Fallait-il vraiment s’attendre à une grâce présidentielle, ce 5 juillet, en faveur de l’écrivain algéro-français Boualem Sansal ?

Le jour de la fête nationale, le président Abdelmajid Tebboune a grâcié 6500 détenus, respectant ainsi une tradition de clémence présidentielle. Il a pour cela signé deux décrets d’aministie après avoir reçu l’avis du Conseil supérieur de la magistrature.

Contrairement aux attentes de son comité de soutien, l’écrivain Boualem Sansal ne fait pas partie de la liste des grâciés. Pas plus que le journaliste français Christophe Gleizes (dont on appris la condamnation par le tribunal de Tizi Ouzou, le 29 juin, à 7 ans de prison pour « apologie de terrorisme ».
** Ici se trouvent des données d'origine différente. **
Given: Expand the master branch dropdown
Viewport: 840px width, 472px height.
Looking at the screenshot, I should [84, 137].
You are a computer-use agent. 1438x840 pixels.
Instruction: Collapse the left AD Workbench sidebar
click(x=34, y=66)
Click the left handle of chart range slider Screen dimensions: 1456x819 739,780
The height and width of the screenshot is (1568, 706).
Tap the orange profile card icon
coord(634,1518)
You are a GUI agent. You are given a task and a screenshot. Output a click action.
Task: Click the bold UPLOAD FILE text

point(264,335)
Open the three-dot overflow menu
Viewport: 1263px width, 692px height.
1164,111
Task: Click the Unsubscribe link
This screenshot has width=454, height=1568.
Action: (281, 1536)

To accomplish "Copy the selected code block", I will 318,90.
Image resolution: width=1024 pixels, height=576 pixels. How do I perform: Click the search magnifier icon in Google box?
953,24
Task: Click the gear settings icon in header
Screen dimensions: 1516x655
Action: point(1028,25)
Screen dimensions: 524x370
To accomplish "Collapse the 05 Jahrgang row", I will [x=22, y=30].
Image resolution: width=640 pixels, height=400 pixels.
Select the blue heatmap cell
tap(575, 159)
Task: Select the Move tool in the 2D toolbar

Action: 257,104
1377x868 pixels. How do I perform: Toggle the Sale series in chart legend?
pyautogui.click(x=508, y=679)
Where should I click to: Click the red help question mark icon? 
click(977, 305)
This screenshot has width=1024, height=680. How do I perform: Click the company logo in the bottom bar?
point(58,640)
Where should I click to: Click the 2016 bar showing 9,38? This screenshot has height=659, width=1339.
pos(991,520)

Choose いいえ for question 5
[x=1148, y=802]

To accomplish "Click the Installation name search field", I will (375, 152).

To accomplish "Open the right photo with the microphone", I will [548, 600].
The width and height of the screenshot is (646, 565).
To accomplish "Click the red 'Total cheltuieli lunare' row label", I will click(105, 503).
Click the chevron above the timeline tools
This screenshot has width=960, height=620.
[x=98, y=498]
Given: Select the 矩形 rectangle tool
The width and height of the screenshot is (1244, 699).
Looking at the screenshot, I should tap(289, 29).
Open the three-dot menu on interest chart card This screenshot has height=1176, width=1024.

Troisième personne qui a vainement attendu une grâce présidentielle : Mohamed Lamine Belghit, un universitaire algérien récemment condamné à cinq ans de prison ferme pour des propos jugés révisionnistes.

« De quoi se mêle la France ? »

Les mesures d’amnistie excluent en général les personnes condamnées pour des infractions majeures tels des actes de terrorisme, des crimes de sang, des agressions graves, de la corruption, des délits de change, des crimes informatiques, ou encore des atteintes aux institutions de l’État.

C’est précisément ce dernier fait que la justice algérienne reproche à Boualem Sansal. Il a été condamné en appel pour, précise le quotidien algérien « Le Matin », « atteinte à l’unité nationale », « outrage à corps constitué », « pratiques susceptibles de nuire à l’économie nationale », « détention de vidéos et de publications menaçant la sécurité et la stabilité du pays ».

Evidemment, lit-on dans « Le Matin » de ce 4 juillet, « en l’absence de liste nominative, l’opacité persiste ». Et concernant les cas de Sansal, Gleizes et Belghit, le quotidien estime de toute façon qu’il « n’y a rien à attendre de Tebboune et de son précarré. Car depuis son arrivée au pouvoir, le chef de l’État fait tout pour rater ses rendez-vous avec le peuple. »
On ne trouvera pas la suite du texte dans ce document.